23. Hukuk Dairesi 2012/1038 E. , 2012/3106 K.
"İçtihat Metni"MAHKEMESİ :Asliye Hukuk Mahkemesi
Taraflar arasındaki itirazın iptali davasının yapılan yargılaması sonunda ilamda yazılı nedenlerden dolayı davanın kısmen kabulüne yönelik olarak verilen hükmün süresi içinde davacı vekilince temyiz edilmesi üzerine dosya incelendi, gereği konuşulup düşünüldü.
-K A R A R-
Davacı vekili, kooperatif üyesi olan davalının, kur"a çekiminden sonra aidat borçlarını ödememek için kötüniyetli olarak istifa ettiğini, aidat borçları için başlatılan takibe haksız ve kötüniyetli olarak itiraz ettiğini ileri sürerek, itirazın iptali ile icra inkar tazminatına hükmedilmesini talep ve dava etmiştir.
Davalı vekili, davalının kooperatifin birinci kısım ortağı olduğunu, yönetimce, bu ortakların başkaca ödeme yapmayacağının söylendiğini, 1999 ve 2002 yılları arası talep edilen alacağın zamanaşımına uğradığını, davacı kooperatifin ödenmesini istediği aidatların dayanaklarını gösteremediğini, 1992 yılında alınan kararın daha sonraki yılları bağlamayacağını, ruhsat ve tapu alınması için istenen 260,00 TL nin ödenmiş olduğunu, mahkemenin 2002/233 esas sayılı dosyasında bilirkişi raporunda birinci kısım ortaklardan alınan aidatların dairenin maliyetinden çok fazla olduğunun saptandığını savunarak, davanın reddine karar verilmesini talep etmiştir.
Mahkemece, iddia, savunma ve tüm dosya kapsamına göre, davalının istifa tarihi olan 17.06.2002 tarihine kadar aidat ödeme yükümlülüğünün bulunduğu, bu tarihten sonra kendisinden aidat ödemesinin istenemeyeceği, davalının 17.06.2002 tarihi itibariyle 2.390,00 TL aidat, 2.931,60 TL gecikme faizi ve istifa tarihinden takip tarihine kadar 3.569,66 TL işlemiş faiz borcunun bulunduğu gerekçesiyle, davanın kısmen kabulüne, davacının icra inkar tazminatı talebinin kısmen kabulü ile davalının tazminat talebinin reddine karar verilmiştir.
Karar, davacı vekili tarafından temyiz edilmiştir.
Dava, davacı kooperatifin alacağının tahsili için başlatılan icra takibine yapılan itirazın iptaline ilişkindir.

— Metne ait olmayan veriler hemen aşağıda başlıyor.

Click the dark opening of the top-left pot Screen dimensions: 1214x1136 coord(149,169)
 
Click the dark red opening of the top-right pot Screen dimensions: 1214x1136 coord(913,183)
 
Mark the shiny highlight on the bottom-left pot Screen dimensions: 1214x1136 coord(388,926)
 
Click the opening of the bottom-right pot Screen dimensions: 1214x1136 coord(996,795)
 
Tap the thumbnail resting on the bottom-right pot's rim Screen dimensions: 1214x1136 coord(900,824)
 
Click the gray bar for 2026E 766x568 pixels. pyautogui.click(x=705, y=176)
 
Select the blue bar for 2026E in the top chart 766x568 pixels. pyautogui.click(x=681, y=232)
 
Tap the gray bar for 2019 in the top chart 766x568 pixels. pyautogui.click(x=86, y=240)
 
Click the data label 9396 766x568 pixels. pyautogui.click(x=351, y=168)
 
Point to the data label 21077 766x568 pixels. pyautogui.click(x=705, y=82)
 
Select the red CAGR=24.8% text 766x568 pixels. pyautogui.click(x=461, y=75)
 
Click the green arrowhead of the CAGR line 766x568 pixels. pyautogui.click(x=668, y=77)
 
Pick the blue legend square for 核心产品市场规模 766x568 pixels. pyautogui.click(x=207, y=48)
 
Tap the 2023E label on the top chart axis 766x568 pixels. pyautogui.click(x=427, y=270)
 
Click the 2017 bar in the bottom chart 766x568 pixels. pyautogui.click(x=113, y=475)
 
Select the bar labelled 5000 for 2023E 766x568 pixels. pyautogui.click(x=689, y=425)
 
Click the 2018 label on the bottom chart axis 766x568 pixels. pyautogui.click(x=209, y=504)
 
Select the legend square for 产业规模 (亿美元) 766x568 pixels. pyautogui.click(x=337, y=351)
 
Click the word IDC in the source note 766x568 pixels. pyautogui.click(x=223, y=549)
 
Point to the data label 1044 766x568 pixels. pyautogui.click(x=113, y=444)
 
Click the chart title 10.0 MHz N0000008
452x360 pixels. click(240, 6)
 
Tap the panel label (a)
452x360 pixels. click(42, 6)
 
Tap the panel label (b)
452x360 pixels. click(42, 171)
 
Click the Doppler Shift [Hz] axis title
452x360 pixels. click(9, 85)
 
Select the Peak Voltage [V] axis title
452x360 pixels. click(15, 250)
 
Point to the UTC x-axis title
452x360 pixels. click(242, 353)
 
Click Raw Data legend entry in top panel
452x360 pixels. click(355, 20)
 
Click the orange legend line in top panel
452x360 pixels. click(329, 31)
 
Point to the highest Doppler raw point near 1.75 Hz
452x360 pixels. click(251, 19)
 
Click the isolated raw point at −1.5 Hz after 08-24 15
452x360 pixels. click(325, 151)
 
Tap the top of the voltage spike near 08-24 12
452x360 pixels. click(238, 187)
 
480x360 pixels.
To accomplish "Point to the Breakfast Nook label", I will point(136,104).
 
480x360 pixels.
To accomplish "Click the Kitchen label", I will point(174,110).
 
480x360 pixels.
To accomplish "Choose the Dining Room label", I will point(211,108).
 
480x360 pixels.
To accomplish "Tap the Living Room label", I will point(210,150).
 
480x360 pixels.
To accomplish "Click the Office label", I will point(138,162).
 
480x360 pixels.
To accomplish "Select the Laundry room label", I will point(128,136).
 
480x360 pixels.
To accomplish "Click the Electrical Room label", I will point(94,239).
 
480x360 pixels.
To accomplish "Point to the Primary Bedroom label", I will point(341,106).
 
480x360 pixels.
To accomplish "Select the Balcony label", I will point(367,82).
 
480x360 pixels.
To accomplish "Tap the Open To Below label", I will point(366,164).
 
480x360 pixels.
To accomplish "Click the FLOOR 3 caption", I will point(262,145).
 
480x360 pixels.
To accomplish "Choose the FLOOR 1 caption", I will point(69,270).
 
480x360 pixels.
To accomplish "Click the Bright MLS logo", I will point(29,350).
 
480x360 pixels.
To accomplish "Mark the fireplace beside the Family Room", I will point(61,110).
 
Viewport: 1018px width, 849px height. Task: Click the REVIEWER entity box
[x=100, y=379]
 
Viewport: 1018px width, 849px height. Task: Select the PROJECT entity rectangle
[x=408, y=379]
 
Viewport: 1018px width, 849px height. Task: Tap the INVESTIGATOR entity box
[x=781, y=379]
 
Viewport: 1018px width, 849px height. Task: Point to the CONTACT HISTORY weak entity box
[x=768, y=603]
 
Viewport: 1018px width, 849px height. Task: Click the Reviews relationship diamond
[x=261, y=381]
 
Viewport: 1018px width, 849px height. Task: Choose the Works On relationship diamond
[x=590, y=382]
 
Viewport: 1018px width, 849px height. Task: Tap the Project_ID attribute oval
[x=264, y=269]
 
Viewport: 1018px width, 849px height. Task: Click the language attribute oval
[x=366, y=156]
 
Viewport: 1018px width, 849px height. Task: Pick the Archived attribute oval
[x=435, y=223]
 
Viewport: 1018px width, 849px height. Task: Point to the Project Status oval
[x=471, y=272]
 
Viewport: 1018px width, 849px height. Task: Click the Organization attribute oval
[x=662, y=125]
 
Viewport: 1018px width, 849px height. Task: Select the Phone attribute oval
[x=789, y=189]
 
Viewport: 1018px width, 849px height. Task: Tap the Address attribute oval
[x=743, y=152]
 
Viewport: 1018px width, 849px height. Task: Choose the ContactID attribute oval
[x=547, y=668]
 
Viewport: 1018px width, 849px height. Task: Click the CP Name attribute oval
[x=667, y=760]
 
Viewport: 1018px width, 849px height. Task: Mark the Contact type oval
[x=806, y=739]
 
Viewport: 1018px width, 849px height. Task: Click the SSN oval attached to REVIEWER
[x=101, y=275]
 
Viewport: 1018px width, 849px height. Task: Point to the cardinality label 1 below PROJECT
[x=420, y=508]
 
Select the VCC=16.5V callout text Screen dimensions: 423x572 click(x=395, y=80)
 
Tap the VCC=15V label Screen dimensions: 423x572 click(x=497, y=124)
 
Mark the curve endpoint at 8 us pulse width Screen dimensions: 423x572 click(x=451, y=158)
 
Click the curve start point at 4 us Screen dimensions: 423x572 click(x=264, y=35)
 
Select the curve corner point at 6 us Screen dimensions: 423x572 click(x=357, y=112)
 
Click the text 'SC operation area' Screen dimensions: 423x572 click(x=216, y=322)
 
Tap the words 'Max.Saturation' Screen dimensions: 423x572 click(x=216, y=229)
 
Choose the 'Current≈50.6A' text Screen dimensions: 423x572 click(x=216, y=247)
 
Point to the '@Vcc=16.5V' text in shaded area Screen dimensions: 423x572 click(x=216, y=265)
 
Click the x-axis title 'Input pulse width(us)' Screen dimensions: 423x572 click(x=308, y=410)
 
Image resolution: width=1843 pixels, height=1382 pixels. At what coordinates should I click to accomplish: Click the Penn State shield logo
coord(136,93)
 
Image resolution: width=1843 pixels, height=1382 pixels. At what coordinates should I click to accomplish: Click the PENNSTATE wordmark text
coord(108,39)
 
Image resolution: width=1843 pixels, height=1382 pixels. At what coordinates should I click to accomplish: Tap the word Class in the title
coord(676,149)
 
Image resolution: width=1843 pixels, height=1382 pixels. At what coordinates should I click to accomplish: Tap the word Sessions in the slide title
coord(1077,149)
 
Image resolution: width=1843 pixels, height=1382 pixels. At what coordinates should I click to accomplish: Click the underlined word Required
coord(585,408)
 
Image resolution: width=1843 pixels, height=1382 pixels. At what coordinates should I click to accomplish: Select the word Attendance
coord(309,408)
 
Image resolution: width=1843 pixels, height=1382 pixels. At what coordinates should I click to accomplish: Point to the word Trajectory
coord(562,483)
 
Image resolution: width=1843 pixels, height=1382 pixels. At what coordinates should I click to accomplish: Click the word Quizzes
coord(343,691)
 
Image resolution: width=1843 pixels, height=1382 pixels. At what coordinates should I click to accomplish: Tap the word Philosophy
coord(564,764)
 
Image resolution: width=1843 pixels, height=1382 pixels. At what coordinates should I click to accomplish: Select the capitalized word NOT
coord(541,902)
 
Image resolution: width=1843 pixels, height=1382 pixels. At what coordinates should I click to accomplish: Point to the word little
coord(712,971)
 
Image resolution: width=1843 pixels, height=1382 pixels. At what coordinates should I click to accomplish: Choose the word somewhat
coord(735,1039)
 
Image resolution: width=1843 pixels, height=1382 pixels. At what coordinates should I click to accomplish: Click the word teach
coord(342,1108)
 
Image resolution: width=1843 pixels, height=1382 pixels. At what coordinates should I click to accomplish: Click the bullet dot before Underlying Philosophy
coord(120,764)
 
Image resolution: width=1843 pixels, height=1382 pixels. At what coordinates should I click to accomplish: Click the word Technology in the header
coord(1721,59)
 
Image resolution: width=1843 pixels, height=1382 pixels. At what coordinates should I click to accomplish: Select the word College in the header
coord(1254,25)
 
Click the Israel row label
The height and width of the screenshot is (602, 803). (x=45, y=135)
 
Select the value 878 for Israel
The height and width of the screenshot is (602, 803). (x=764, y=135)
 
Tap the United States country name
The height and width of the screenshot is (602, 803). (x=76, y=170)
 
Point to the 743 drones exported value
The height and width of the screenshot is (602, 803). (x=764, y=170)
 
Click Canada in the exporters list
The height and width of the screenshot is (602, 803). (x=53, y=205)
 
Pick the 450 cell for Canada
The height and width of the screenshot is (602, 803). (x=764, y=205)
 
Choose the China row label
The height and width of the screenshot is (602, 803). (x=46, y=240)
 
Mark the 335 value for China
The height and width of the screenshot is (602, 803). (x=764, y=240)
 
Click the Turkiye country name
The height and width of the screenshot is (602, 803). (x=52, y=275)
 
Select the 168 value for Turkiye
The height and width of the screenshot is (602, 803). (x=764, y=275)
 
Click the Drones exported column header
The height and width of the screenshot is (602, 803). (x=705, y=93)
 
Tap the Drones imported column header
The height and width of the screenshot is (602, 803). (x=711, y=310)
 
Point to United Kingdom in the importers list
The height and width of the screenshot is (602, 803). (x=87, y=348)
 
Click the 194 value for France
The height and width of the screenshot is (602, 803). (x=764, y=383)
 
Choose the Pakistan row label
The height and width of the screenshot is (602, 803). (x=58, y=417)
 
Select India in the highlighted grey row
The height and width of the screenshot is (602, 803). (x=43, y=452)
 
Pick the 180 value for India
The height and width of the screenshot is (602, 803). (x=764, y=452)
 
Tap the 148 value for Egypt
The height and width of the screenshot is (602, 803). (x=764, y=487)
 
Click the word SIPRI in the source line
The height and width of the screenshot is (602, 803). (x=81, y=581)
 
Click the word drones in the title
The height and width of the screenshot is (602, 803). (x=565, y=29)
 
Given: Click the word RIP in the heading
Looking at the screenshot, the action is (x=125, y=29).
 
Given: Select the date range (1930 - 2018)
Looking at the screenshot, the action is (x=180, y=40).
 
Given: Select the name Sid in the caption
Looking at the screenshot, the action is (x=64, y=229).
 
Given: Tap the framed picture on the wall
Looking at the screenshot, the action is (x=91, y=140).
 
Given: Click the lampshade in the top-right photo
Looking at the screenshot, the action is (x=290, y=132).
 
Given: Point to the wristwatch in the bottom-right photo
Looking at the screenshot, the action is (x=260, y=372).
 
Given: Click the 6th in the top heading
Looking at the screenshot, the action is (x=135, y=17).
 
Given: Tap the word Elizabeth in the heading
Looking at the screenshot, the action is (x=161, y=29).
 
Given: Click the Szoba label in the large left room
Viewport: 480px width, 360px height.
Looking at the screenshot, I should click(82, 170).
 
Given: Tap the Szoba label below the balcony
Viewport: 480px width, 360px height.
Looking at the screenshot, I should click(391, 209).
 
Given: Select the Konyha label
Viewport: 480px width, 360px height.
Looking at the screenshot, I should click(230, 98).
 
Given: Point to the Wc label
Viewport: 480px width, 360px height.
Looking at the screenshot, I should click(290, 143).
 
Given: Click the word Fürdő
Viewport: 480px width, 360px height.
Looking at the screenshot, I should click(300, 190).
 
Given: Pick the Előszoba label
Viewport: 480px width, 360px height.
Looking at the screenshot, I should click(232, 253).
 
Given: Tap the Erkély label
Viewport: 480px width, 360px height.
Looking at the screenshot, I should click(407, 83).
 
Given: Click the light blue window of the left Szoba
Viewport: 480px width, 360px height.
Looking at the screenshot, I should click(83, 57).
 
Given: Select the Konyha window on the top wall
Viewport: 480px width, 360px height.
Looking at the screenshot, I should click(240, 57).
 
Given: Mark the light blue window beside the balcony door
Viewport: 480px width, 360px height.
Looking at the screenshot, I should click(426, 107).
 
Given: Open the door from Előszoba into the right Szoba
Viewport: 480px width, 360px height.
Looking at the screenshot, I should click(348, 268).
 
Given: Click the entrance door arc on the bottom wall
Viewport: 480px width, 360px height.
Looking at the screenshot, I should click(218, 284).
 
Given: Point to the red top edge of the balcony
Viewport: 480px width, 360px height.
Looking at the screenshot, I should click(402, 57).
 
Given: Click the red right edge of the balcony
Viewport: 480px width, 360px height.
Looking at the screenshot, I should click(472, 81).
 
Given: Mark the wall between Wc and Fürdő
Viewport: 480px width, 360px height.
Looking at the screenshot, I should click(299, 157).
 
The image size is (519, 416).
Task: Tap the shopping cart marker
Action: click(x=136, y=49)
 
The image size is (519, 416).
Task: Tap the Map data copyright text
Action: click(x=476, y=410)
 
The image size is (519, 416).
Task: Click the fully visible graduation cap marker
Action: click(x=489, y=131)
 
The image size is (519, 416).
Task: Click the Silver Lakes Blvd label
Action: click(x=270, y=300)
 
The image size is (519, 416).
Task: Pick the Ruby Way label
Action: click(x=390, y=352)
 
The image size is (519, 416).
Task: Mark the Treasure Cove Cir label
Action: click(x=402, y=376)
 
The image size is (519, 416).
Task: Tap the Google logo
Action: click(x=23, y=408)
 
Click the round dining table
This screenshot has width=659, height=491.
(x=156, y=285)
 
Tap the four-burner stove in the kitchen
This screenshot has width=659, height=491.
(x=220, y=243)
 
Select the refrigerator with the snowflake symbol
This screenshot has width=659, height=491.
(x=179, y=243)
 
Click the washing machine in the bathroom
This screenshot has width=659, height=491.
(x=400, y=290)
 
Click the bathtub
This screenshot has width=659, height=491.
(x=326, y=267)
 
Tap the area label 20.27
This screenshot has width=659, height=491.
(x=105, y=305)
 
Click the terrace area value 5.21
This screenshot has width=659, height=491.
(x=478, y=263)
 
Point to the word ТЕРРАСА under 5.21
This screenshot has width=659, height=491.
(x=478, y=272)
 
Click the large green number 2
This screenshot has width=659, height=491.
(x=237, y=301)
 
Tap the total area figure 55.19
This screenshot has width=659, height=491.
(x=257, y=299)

Kural olarak davalı, üyesi olduğu davacı kooperatifin belirlediği aidat borçlarından sorumludur. Davalı, kooperatif üyeliğinden istifa ettikten sonra, bu tarihten takip tarihine kadar, davacı kooperatifin birinci etabında bulunan dairesi nedeniyle genel hizmetlerden yararlandığına göre bu yararlanmanın karşılığı olan genel giderlerden sorumlu olacaktır. Bu durumda mahkemece açıklanan hususlar üzerinde durulup davalının sorumluluğunun belirlenmesi gerekirken eksik incelemeye dayalı olarak yazılı şekilde hüküm kurulmasında isabet görülmemiştir.
SONUÇ: Yukarıda açıklanan nedenlerle, davacı vekilinin temyiz itirazlarının kabulü ile hükmün davacı yararına BOZULMASINA, peşin alınan harcın istek halinde iadesine, karar düzeltme yolu kapalı olmak üzere 25.04.2012 tarihinde oybirliğiyle karar verildi.